C'est donc de langue qu'il est question. La langue que l'on parle et celle dans laquelle on pense (qui ne sont pas toujours les mêmes), celle qui nous permet -ou pas- de communiquer avec les autres.
Mais la langue est en quelque sorte l'arbre qui cache la forêt. Etendard avec lequel on se présente au monde, elle focalise l'attention, suscite le jugement, éveille préjugés et fantasmes. Elle est en réalité la manifestation de ce qui à la fois l'englobe et la dépasse -ce qui fait un individu- ; elle témoigne d'où l'on vient.
L'auteure est encore une jeune enfant lorsqu'elle émigre en France avec ses parents juste après la chute de l'URSS. La famille s'installe à Saint-Etienne, demande sa naturalisation. Polina devient Pauline. Arrivée à l'âge adulte, désireuse de reprendre son prénom de naissance, elle se voit opposer un refus par le tribunal administratif.

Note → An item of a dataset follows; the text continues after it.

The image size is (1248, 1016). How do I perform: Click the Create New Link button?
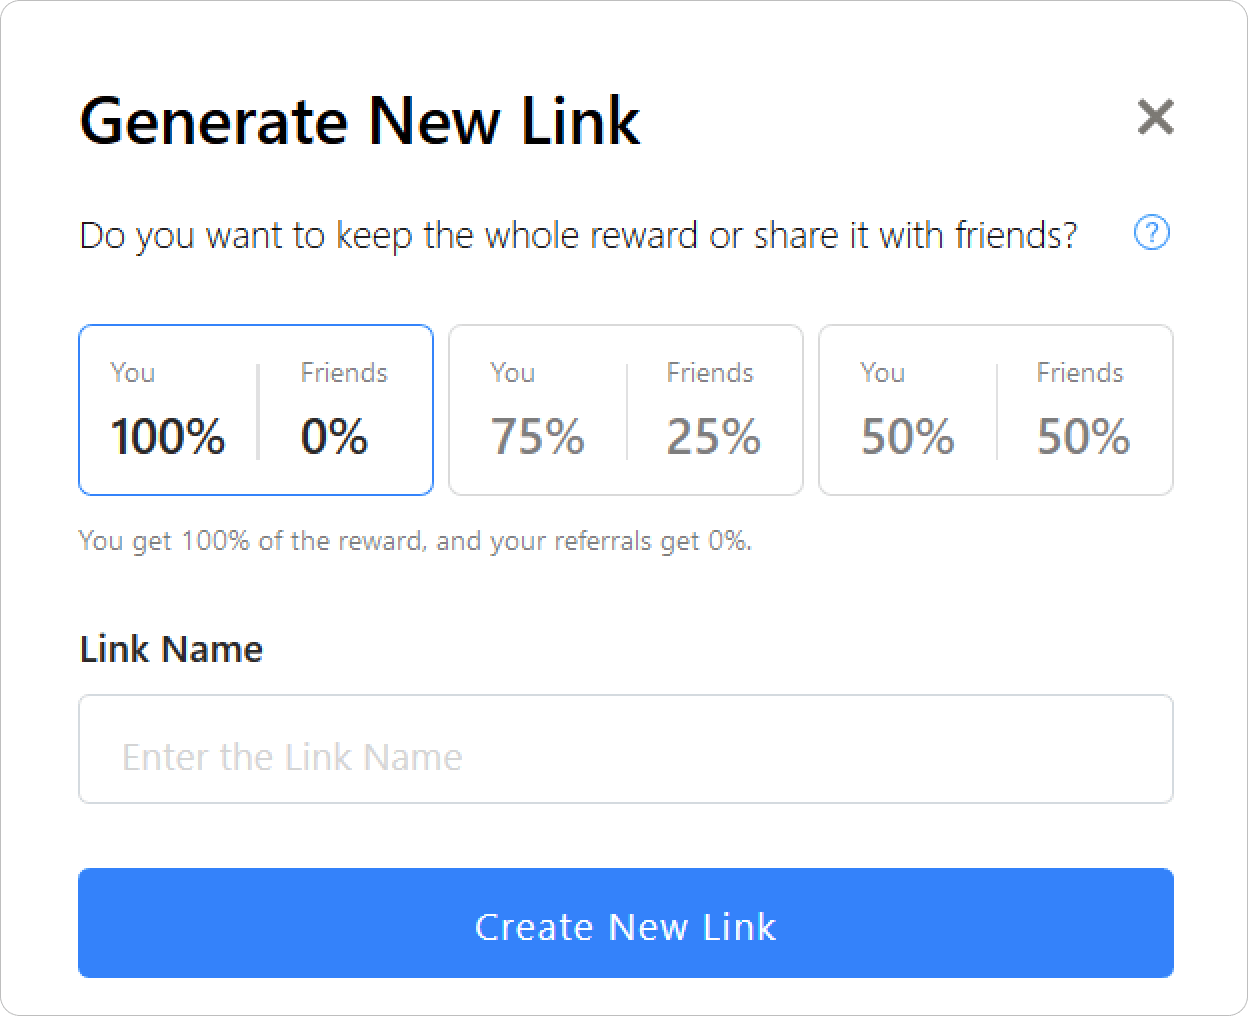pyautogui.click(x=626, y=923)
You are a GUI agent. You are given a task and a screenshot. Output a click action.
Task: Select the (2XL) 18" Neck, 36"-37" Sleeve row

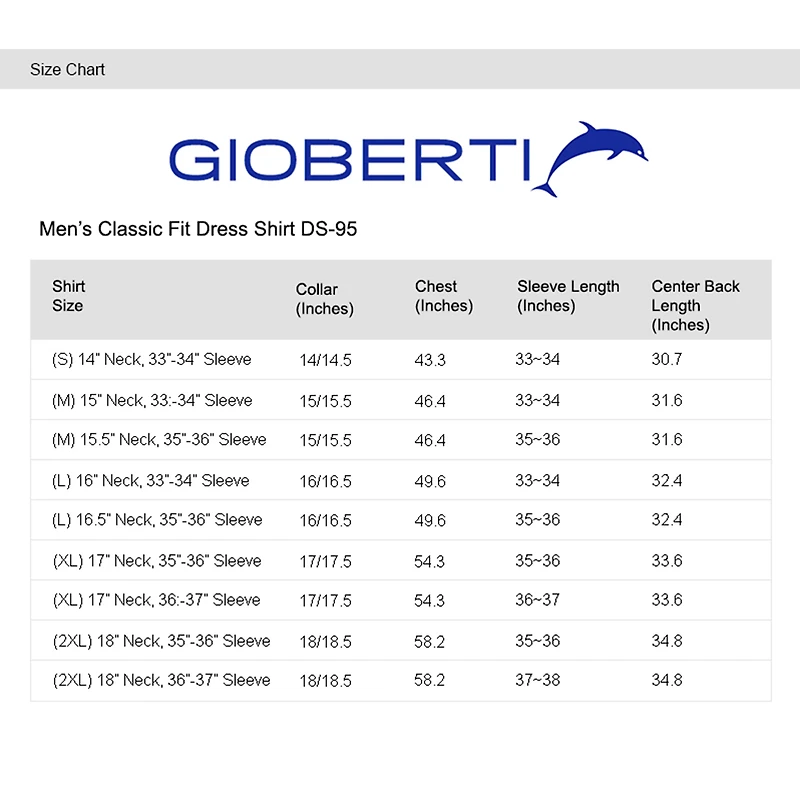[x=401, y=680]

Cette expérience initie une réflexion sur ce que révèle la décision de la justice française, qui considère le prénom français comme un gage facilitateur d'intégration. Elle la nourrit par une succession de souvenirs, épisodes relatant les difficultés à l'arrivée en France, et les étapes d'un parcours compliqué par la confrontation aussi bien intime que sociale entre culture du pays d'origine et culture du pays où l'on vit, qui se concrétise avec les allers-retours entre Saint-Etienne et la Russie où, lors des vacances, elle retourne voir ses grands-parents qui ont quitté l'appartement communautaire où vivait toute la famille pour une datcha à la campagne.
L'expérience traumatisante de l'entrée à l'école laisse déjà entrevoir ce qu'il lui faudra souvent affronter par la suite : les certitudes et les symboles que l'on projette sur elle du fait de ses origines, la manière dont on la réduit à l'histoire de son pays natal. Elle comprend assez vite la nécessité d'occulter une part de ce qu'elle est, pour se protéger des dangers de l'intolérance.
Elle devient Russe à l'intérieur et française à l'extérieur, Polina dedans et Pauline dehors.
Elle s'acculture peu à peu à sa nouvelle patrie, en partie grâce à la télévision et ses publicités, et surtout elle se collette avec cette langue qui n'est pas la sienne, en somatise -et c'est bien sûr l'organe de la parole qui fait alors des siennes-, puis l'apprivoise finalement d'autant mieux qu'elle lui demande un effort. Elle la triture, l'altère, l'investit jusque dans ses significations fluctuantes et dans ses ellipses.
L'aisance ainsi acquise transparait dans chaque page de son texte à l'écriture vive et drôle, par moments volontairement crue,
Polina Panassenko jouant avec les sens cachés, les expressions qu'elle prend au pied de la lettre. Elle transforme la colère et les drames de sa vie en un matériau romanesque qu'elle parvient à rendre subtil et léger.